Civilization V isn't simply piling in a barrage of new features and calling it a sequel. In fact, it's actively removing recent additions to the canon. Religion is out on its arse, while many of the features added in Civ IV expansions are similarly erased. This iteration is all about looking deeply at the features that form the bedrock of Civ, yet are so often skimmed over by players or simply left to sustain themselves in rarely frequented menu screens. It's about repackaging the more bewildering things into something palatable, and ensuring that the player is tooled-up and informed enough to deal with them.

As a Civ player I've always been lovingly bewildered and somewhat out of my depth: forever proud of building the Sistine Chapel, yet somehow blind to the starving millions. At some point, Firaxis must have put a Civ player like me in a blank-walled room and asked him politely what he didn't really understand but pretended to anyway in social circles and on internet forums.

He'd have said things like: the way individual tiles work, which style of government he should choose and the use and abuse of luxuries and resources. If he's anything like me, then he'd also reveal a slight unease when it came to naval manoeuvres - and given time, in that small white room in Maryland, he'd break down and through incessant tears admit that he's totally rubbish at combat, and especially crap at keeping track of his myriad of upgraded units.

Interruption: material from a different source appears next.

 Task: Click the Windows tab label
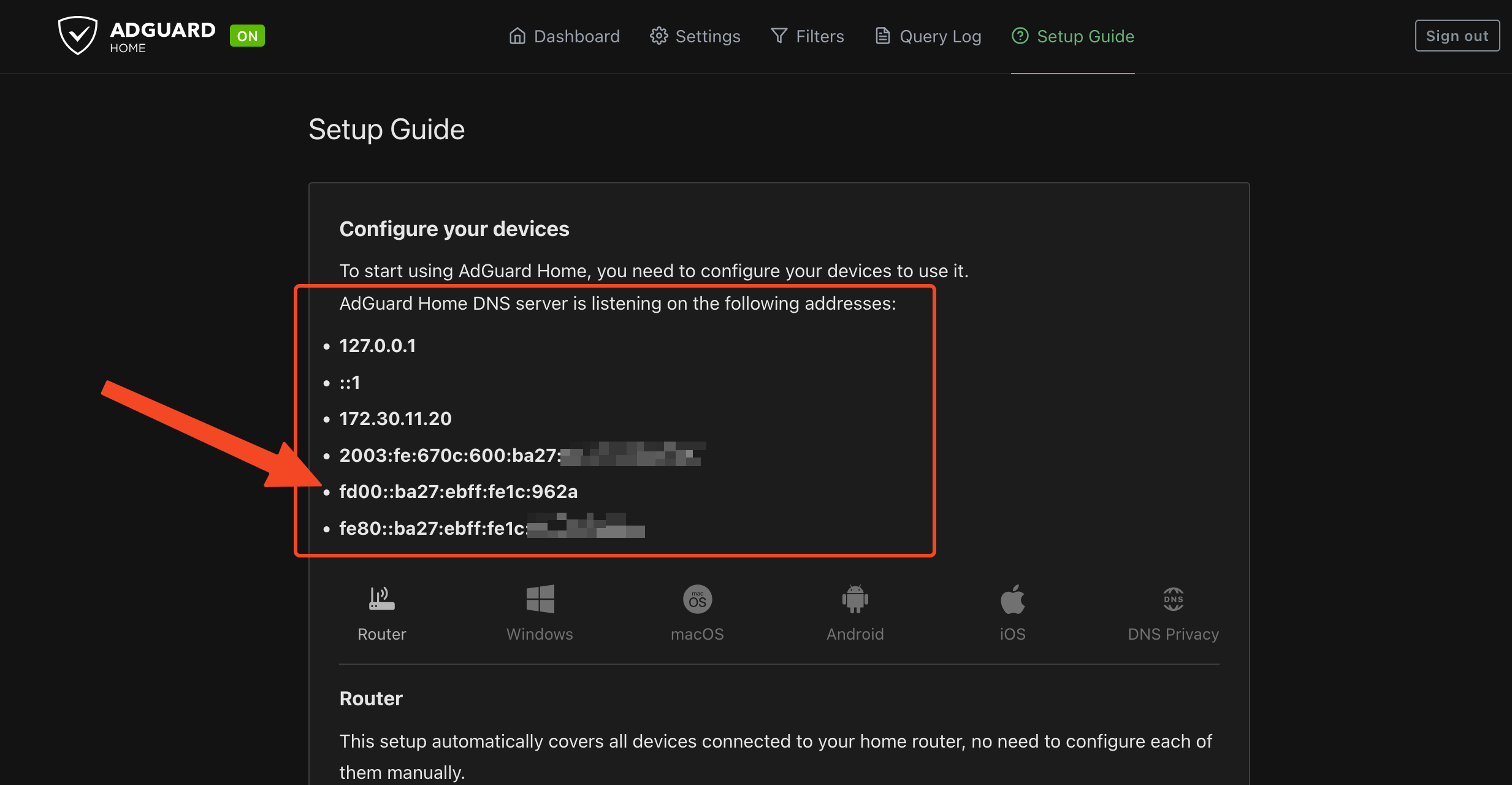point(540,634)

Civ V soothes these worries. Not by evaporating them, but by explaining them better and giving you clear reasons to engage with them, pulling their roles into sharper focus through active use.

To explain, let's highlight something that in a previous Civ game I'd have had completely automated. Say you notice a particularly fruitful-looking resource spot where you can mine iron. First off, you'll need it within your borders - and to absorb it you can now speed the growth of your Empire by purchasing new tiles through your city screen rather than simply waiting for culture and population growth to do the job. This not only encourages a reinforced appreciation of the fruitfulness and roles of Civ's different (and newly hexagonal) tiles but will also lead you to order a worker to go and busy themselves so you can mine yourself some ore.

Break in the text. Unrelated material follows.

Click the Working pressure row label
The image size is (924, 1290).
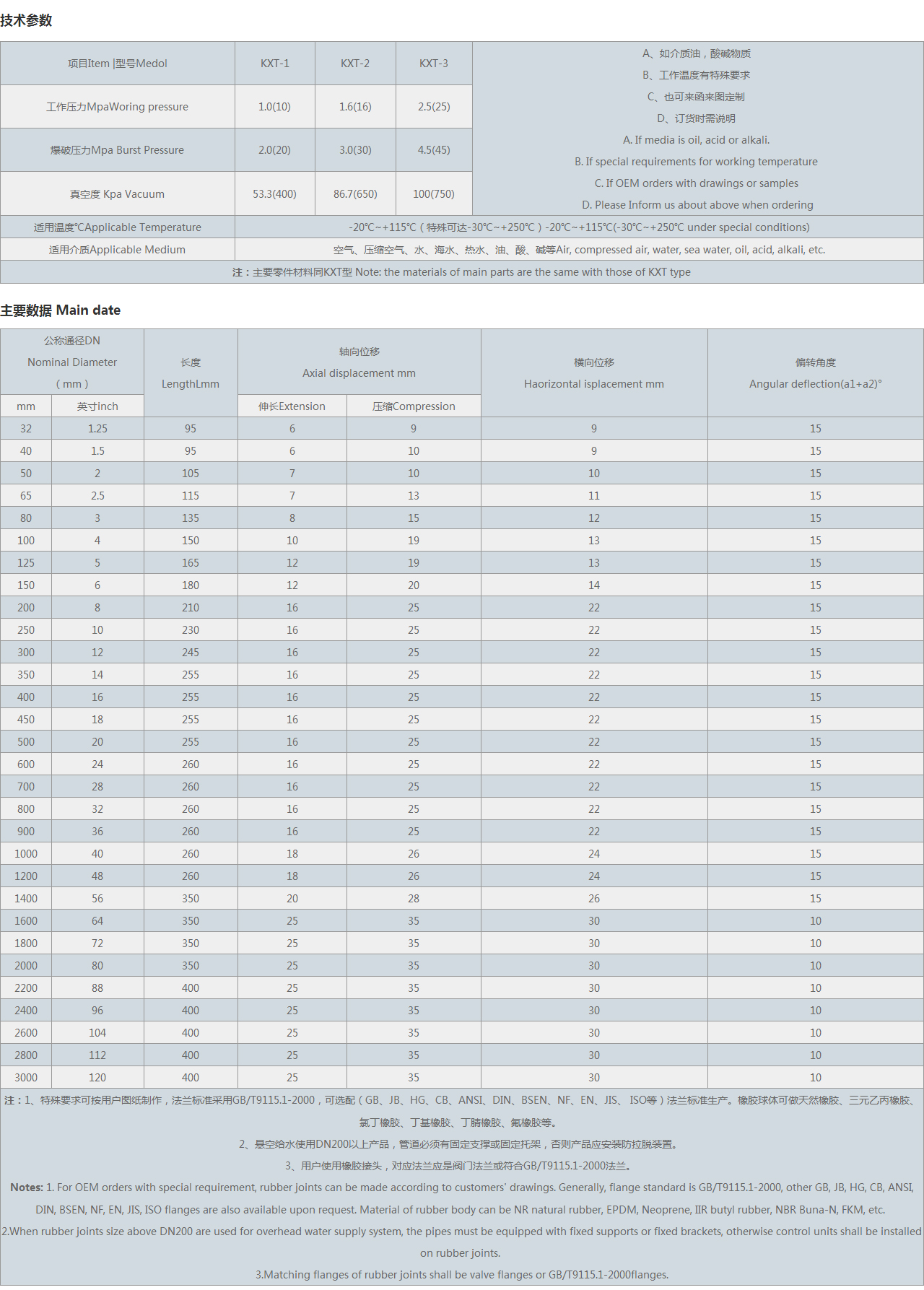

Automation is tucked away to some degree within the UI and it's clear that Firaxis wants you to become intimate with the individual advantages and disadvantages of your randomly assigned land-mass through the worker, previously the lowliest of your units. This is further underlined by the game's more stringent approach to resources. The amount of mounted units you can create, for example, directly correlates to the limited number of horses your nation contains - meaning that their acquisition is a necessity, yet if you have a surfeit of the equine beauties then it can suddenly be an even bigger bartering chip (or prompt for an early war) with your neighbours than before.